• [Directive 1]: In the records further down, retype the lines between the one containing "coordinates (915, 453)." and the one containing "The image size is (1932, 1932).", inclusive.

• [Study text]:
The Questions we Get and the Question We Want

All of our clients know that we are pretty strict about having at least one face-to-face (or screen-to-screen) meeting with them every year. These Annual Portfolio Reviews or APRs are important for lots of reasons. We get to see how our clients are doing, financially, physically, and emotionally. Those three things help us determine the optimum levels of risk, required portfolio growth, and portfolio composition for each family, because we recognize that each family and each investor is unique. For our clients, the annual meeting provides a chance to ask us questions about whatever they have been worrying about. Here are the questions we have been getting most frequently in 2023:

  • Are we going to have a recession?
  • When will interest rates start to come down?
  • What are the stock markets going to do for the rest of the year?

• [Given entries]:
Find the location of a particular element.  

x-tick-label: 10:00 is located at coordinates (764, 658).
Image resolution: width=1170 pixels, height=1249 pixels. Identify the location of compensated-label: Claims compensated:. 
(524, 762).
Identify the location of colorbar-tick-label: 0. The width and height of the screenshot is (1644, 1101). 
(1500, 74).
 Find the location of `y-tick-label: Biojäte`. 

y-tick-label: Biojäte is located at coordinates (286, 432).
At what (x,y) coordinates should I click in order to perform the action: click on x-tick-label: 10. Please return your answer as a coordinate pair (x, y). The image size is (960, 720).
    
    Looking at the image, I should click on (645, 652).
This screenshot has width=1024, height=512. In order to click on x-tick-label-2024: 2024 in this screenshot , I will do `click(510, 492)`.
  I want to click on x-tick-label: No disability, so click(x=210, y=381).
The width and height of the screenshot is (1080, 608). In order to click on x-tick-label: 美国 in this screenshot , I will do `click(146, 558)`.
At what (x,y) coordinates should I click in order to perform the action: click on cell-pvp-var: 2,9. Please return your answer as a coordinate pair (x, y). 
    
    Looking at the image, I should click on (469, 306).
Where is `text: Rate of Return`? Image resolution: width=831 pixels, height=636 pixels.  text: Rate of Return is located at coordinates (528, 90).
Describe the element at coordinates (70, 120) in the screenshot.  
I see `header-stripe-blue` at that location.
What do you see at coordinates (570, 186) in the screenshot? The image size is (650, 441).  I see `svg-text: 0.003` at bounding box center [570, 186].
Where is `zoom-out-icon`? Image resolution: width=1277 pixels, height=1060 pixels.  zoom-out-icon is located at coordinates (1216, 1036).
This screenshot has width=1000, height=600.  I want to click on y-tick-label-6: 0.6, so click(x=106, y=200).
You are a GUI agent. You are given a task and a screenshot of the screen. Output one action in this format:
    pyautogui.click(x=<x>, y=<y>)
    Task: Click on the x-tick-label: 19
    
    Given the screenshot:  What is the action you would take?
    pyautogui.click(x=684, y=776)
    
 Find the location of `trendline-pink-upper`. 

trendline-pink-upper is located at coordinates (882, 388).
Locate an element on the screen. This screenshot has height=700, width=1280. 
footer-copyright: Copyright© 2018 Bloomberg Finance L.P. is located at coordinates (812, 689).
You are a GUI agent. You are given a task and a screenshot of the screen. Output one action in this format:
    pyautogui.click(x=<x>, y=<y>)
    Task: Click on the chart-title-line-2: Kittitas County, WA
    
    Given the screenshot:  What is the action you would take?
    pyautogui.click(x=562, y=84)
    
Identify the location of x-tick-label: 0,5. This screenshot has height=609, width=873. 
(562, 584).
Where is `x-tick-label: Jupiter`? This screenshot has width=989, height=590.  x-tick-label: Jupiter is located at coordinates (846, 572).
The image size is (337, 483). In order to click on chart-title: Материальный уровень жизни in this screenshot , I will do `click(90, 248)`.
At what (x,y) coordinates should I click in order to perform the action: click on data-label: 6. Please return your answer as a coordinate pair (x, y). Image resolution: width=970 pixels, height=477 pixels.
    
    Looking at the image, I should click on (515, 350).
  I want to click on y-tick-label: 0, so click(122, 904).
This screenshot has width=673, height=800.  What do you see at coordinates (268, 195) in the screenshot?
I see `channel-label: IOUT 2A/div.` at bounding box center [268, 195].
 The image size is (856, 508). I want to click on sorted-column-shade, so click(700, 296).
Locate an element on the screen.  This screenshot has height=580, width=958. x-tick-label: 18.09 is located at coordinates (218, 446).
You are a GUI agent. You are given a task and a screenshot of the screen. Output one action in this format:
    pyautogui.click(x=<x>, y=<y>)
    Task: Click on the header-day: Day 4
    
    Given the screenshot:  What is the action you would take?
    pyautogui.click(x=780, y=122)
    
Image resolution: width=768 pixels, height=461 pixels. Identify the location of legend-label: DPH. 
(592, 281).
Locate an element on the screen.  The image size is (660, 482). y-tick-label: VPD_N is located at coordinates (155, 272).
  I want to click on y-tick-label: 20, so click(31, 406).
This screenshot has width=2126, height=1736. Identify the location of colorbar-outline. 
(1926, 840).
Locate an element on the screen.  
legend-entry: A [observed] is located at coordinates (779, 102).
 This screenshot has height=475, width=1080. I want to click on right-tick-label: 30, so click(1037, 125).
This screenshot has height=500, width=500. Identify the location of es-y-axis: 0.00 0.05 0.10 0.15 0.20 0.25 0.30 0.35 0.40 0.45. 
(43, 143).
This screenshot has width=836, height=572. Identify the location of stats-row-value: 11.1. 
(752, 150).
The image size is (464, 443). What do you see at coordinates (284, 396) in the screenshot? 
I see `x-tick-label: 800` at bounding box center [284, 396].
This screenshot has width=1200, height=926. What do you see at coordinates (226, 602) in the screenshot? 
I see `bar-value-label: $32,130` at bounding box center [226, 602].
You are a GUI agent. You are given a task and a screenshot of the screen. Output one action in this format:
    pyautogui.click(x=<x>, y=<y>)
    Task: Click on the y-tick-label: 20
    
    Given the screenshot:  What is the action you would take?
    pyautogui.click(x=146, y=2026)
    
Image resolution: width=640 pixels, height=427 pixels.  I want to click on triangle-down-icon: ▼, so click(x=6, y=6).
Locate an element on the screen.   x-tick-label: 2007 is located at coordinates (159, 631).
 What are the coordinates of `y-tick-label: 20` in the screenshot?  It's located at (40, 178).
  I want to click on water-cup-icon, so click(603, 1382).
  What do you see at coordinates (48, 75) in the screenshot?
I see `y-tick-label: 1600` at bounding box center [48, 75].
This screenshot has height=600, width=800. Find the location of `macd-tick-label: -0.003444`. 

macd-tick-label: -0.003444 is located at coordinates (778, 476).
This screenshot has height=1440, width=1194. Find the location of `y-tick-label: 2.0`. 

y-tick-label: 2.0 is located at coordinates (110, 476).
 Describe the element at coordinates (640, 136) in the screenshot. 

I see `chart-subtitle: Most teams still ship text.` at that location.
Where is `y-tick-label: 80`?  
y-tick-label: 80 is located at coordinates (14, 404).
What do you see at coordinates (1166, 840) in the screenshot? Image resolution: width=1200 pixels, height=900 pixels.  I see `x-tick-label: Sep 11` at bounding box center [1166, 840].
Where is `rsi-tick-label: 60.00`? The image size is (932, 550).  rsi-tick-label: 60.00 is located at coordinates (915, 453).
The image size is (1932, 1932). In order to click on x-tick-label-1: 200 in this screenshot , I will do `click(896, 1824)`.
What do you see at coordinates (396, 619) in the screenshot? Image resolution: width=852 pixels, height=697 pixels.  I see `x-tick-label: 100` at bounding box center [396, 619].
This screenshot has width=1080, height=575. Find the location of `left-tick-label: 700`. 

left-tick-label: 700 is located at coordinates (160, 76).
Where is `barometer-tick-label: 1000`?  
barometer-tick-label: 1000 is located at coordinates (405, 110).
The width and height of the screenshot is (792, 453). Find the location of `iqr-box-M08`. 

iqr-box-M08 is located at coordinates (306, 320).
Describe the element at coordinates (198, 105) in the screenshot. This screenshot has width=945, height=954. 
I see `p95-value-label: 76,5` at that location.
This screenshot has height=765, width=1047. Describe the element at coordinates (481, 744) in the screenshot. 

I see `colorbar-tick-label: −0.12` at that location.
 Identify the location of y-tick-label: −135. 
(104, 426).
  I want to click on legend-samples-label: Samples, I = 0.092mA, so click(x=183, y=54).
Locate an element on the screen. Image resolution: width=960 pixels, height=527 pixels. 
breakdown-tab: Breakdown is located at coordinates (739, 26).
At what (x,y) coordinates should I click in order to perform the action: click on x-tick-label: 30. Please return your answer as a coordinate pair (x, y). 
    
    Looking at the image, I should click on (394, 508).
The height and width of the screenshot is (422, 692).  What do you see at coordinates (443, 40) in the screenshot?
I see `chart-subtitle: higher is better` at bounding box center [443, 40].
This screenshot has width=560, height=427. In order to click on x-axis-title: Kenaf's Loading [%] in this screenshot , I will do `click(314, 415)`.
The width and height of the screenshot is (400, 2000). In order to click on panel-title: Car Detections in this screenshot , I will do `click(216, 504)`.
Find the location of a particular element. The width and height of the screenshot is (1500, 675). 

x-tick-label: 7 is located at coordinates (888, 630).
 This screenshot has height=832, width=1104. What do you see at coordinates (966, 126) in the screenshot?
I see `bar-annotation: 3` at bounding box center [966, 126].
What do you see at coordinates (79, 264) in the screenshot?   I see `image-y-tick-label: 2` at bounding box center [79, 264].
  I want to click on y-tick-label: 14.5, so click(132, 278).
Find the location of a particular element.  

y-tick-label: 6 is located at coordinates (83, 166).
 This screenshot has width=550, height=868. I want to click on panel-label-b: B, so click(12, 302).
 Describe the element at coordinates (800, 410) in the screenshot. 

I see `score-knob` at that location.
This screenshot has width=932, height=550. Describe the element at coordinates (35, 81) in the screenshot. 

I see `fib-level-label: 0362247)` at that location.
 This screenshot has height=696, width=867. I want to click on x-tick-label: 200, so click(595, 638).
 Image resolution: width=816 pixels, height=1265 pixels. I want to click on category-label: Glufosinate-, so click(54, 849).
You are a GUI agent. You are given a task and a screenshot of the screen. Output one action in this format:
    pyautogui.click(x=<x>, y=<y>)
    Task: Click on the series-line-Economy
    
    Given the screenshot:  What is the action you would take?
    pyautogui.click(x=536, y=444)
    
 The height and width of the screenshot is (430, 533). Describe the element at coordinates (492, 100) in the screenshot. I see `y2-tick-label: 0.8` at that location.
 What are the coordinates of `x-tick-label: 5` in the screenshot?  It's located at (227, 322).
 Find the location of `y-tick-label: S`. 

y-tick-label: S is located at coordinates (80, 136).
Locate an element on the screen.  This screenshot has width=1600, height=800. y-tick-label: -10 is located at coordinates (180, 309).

• [Directive 2]: Echo the passage of the text on client questions between "The Questions we Get" and "of the year?", inclusive, word for word.

• [Response 1]:
Where is `rsi-tick-label: 60.00`? The image size is (932, 550).  rsi-tick-label: 60.00 is located at coordinates (915, 453).
The image size is (1932, 1932). In order to click on x-tick-label-1: 200 in this screenshot , I will do `click(896, 1824)`.

• [Response 2]:
The Questions we Get and the Question We Want

All of our clients know that we are pretty strict about having at least one face-to-face (or screen-to-screen) meeting with them every year. These Annual Portfolio Reviews or APRs are important for lots of reasons. We get to see how our clients are doing, financially, physically, and emotionally. Those three things help us determine the optimum levels of risk, required portfolio growth, and portfolio composition for each family, because we recognize that each family and each investor is unique. For our clients, the annual meeting provides a chance to ask us questions about whatever they have been worrying about. Here are the questions we have been getting most frequently in 2023:

  • Are we going to have a recession?
  • When will interest rates start to come down?
  • What are the stock markets going to do for the rest of the year?